▸ **Provided records**
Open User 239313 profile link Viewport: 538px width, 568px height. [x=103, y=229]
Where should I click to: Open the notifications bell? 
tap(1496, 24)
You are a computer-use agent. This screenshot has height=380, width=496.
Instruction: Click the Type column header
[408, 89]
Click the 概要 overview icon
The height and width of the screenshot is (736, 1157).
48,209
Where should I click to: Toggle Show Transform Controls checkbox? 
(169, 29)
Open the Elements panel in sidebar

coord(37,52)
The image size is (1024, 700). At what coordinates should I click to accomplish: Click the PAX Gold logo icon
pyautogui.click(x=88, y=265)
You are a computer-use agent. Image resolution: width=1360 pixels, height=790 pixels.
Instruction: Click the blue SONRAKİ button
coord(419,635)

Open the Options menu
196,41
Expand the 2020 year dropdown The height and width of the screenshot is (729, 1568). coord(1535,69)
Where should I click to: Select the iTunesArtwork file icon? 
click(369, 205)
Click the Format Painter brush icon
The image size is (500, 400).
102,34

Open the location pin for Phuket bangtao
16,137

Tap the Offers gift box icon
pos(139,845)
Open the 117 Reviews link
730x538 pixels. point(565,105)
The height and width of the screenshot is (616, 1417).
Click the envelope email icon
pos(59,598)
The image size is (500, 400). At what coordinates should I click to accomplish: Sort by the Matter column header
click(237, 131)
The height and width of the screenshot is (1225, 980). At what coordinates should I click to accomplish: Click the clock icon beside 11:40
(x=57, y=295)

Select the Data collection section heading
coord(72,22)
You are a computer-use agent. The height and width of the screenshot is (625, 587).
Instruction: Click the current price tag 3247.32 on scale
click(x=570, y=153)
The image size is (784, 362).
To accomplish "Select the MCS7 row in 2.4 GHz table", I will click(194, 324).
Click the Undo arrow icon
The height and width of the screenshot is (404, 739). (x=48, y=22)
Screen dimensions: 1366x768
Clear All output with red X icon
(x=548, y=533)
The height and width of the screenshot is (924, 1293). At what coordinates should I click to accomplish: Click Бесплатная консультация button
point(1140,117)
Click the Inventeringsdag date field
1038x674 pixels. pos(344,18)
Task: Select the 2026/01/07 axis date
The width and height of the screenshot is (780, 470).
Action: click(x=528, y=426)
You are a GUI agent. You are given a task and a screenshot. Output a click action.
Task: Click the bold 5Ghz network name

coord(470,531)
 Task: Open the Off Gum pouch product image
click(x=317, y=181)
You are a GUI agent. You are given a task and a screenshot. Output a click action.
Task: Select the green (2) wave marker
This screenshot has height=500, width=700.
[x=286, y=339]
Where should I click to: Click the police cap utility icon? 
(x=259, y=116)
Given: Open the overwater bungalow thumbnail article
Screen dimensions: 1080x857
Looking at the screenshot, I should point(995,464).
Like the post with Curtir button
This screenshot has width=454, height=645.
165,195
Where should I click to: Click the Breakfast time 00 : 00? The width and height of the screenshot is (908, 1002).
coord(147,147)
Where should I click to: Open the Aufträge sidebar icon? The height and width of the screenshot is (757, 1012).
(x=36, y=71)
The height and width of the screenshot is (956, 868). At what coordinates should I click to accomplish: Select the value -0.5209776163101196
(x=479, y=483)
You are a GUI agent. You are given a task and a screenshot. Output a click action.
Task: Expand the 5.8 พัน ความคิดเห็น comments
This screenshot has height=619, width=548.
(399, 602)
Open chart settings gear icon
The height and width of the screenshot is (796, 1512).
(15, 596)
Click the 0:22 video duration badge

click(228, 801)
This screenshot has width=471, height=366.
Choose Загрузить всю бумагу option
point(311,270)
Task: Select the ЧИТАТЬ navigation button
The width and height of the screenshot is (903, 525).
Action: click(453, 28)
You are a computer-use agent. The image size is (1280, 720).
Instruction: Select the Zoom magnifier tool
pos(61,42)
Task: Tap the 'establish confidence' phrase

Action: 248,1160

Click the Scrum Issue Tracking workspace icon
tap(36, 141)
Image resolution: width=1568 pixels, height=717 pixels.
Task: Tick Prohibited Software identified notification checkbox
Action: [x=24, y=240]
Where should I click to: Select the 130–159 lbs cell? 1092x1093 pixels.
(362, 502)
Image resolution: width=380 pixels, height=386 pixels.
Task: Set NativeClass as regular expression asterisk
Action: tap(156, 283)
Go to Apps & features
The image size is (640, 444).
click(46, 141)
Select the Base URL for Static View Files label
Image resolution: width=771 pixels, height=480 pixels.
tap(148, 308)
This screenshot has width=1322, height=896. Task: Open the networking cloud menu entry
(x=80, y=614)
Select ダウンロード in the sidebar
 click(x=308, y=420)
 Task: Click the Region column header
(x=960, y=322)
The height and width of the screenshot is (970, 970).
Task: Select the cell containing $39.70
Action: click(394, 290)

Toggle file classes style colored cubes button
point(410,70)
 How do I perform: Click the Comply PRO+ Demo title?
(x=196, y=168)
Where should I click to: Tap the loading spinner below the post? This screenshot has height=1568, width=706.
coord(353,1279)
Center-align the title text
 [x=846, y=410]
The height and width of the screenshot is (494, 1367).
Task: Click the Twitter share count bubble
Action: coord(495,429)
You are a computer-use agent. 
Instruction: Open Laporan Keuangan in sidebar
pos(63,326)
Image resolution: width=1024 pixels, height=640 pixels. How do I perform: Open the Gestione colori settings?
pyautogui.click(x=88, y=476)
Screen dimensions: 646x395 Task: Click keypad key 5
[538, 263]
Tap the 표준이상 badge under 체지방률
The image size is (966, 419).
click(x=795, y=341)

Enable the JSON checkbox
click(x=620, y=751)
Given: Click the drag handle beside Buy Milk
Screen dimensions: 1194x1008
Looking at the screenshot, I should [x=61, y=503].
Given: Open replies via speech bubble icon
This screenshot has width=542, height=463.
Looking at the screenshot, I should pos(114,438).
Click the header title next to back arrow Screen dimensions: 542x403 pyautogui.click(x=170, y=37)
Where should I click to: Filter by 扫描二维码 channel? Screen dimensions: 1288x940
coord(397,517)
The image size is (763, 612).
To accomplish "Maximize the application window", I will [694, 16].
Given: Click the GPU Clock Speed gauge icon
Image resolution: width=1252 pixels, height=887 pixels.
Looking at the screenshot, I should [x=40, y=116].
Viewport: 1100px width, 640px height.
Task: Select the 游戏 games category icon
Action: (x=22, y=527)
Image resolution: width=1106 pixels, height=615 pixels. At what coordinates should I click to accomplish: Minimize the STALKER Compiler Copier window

▸ **Exercise details**
All of the records above need to be copied exactly.

▸ **Expected answer**
Open User 239313 profile link Viewport: 538px width, 568px height. [x=103, y=229]
Where should I click to: Open the notifications bell? 
tap(1496, 24)
You are a computer-use agent. This screenshot has height=380, width=496.
Instruction: Click the Type column header
[408, 89]
Click the 概要 overview icon
The height and width of the screenshot is (736, 1157).
48,209
Where should I click to: Toggle Show Transform Controls checkbox? 
(169, 29)
Open the Elements panel in sidebar

coord(37,52)
The image size is (1024, 700). At what coordinates should I click to accomplish: Click the PAX Gold logo icon
pyautogui.click(x=88, y=265)
You are a computer-use agent. Image resolution: width=1360 pixels, height=790 pixels.
Instruction: Click the blue SONRAKİ button
coord(419,635)

Open the Options menu
196,41
Expand the 2020 year dropdown The height and width of the screenshot is (729, 1568). coord(1535,69)
Where should I click to: Select the iTunesArtwork file icon? 
click(369, 205)
Click the Format Painter brush icon
The image size is (500, 400).
102,34

Open the location pin for Phuket bangtao
16,137

Tap the Offers gift box icon
pos(139,845)
Open the 117 Reviews link
730x538 pixels. point(565,105)
The height and width of the screenshot is (616, 1417).
Click the envelope email icon
pos(59,598)
The image size is (500, 400). At what coordinates should I click to accomplish: Sort by the Matter column header
click(237, 131)
The height and width of the screenshot is (1225, 980). At what coordinates should I click to accomplish: Click the clock icon beside 11:40
(x=57, y=295)

Select the Data collection section heading
coord(72,22)
You are a computer-use agent. The height and width of the screenshot is (625, 587).
Instruction: Click the current price tag 3247.32 on scale
click(x=570, y=153)
The image size is (784, 362).
To accomplish "Select the MCS7 row in 2.4 GHz table", I will click(194, 324).
Click the Undo arrow icon
The height and width of the screenshot is (404, 739). (x=48, y=22)
Screen dimensions: 1366x768
Clear All output with red X icon
(x=548, y=533)
The height and width of the screenshot is (924, 1293). At what coordinates should I click to accomplish: Click Бесплатная консультация button
point(1140,117)
Click the Inventeringsdag date field
1038x674 pixels. pos(344,18)
Task: Select the 2026/01/07 axis date
The width and height of the screenshot is (780, 470).
Action: click(x=528, y=426)
You are a GUI agent. You are given a task and a screenshot. Output a click action.
Task: Click the bold 5Ghz network name

coord(470,531)
 Task: Open the Off Gum pouch product image
click(x=317, y=181)
You are a GUI agent. You are given a task and a screenshot. Output a click action.
Task: Select the green (2) wave marker
This screenshot has height=500, width=700.
[x=286, y=339]
Where should I click to: Click the police cap utility icon? 
(x=259, y=116)
Given: Open the overwater bungalow thumbnail article
Screen dimensions: 1080x857
Looking at the screenshot, I should point(995,464).
Like the post with Curtir button
This screenshot has width=454, height=645.
165,195
Where should I click to: Click the Breakfast time 00 : 00? The width and height of the screenshot is (908, 1002).
coord(147,147)
Where should I click to: Open the Aufträge sidebar icon? The height and width of the screenshot is (757, 1012).
(x=36, y=71)
The height and width of the screenshot is (956, 868). At what coordinates should I click to accomplish: Select the value -0.5209776163101196
(x=479, y=483)
You are a GUI agent. You are given a task and a screenshot. Output a click action.
Task: Expand the 5.8 พัน ความคิดเห็น comments
This screenshot has height=619, width=548.
(399, 602)
Open chart settings gear icon
The height and width of the screenshot is (796, 1512).
(15, 596)
Click the 0:22 video duration badge

click(228, 801)
This screenshot has width=471, height=366.
Choose Загрузить всю бумагу option
point(311,270)
Task: Select the ЧИТАТЬ navigation button
The width and height of the screenshot is (903, 525).
Action: click(453, 28)
You are a computer-use agent. The image size is (1280, 720).
Instruction: Select the Zoom magnifier tool
pos(61,42)
Task: Tap the 'establish confidence' phrase

Action: 248,1160

Click the Scrum Issue Tracking workspace icon
tap(36, 141)
Image resolution: width=1568 pixels, height=717 pixels.
Task: Tick Prohibited Software identified notification checkbox
Action: [x=24, y=240]
Where should I click to: Select the 130–159 lbs cell? 1092x1093 pixels.
(362, 502)
Image resolution: width=380 pixels, height=386 pixels.
Task: Set NativeClass as regular expression asterisk
Action: tap(156, 283)
Go to Apps & features
The image size is (640, 444).
click(46, 141)
Select the Base URL for Static View Files label
Image resolution: width=771 pixels, height=480 pixels.
tap(148, 308)
This screenshot has width=1322, height=896. Task: Open the networking cloud menu entry
(x=80, y=614)
Select ダウンロード in the sidebar
 click(x=308, y=420)
 Task: Click the Region column header
(x=960, y=322)
The height and width of the screenshot is (970, 970).
Task: Select the cell containing $39.70
Action: click(394, 290)

Toggle file classes style colored cubes button
point(410,70)
 How do I perform: Click the Comply PRO+ Demo title?
(x=196, y=168)
Where should I click to: Tap the loading spinner below the post? This screenshot has height=1568, width=706.
coord(353,1279)
Center-align the title text
 [x=846, y=410]
The height and width of the screenshot is (494, 1367).
Task: Click the Twitter share count bubble
Action: coord(495,429)
You are a computer-use agent. 
Instruction: Open Laporan Keuangan in sidebar
pos(63,326)
Image resolution: width=1024 pixels, height=640 pixels. How do I perform: Open the Gestione colori settings?
pyautogui.click(x=88, y=476)
Screen dimensions: 646x395 Task: Click keypad key 5
[538, 263]
Tap the 표준이상 badge under 체지방률
The image size is (966, 419).
click(x=795, y=341)

Enable the JSON checkbox
click(x=620, y=751)
Given: Click the drag handle beside Buy Milk
Screen dimensions: 1194x1008
Looking at the screenshot, I should [x=61, y=503].
Given: Open replies via speech bubble icon
This screenshot has width=542, height=463.
Looking at the screenshot, I should pos(114,438).
Click the header title next to back arrow Screen dimensions: 542x403 pyautogui.click(x=170, y=37)
Where should I click to: Filter by 扫描二维码 channel? Screen dimensions: 1288x940
coord(397,517)
The image size is (763, 612).
To accomplish "Maximize the application window", I will [694, 16].
Given: Click the GPU Clock Speed gauge icon
Image resolution: width=1252 pixels, height=887 pixels.
Looking at the screenshot, I should [x=40, y=116].
Viewport: 1100px width, 640px height.
Task: Select the 游戏 games category icon
Action: (x=22, y=527)
Image resolution: width=1106 pixels, height=615 pixels. At what coordinates should I click to accomplish: Minimize the STALKER Compiler Copier window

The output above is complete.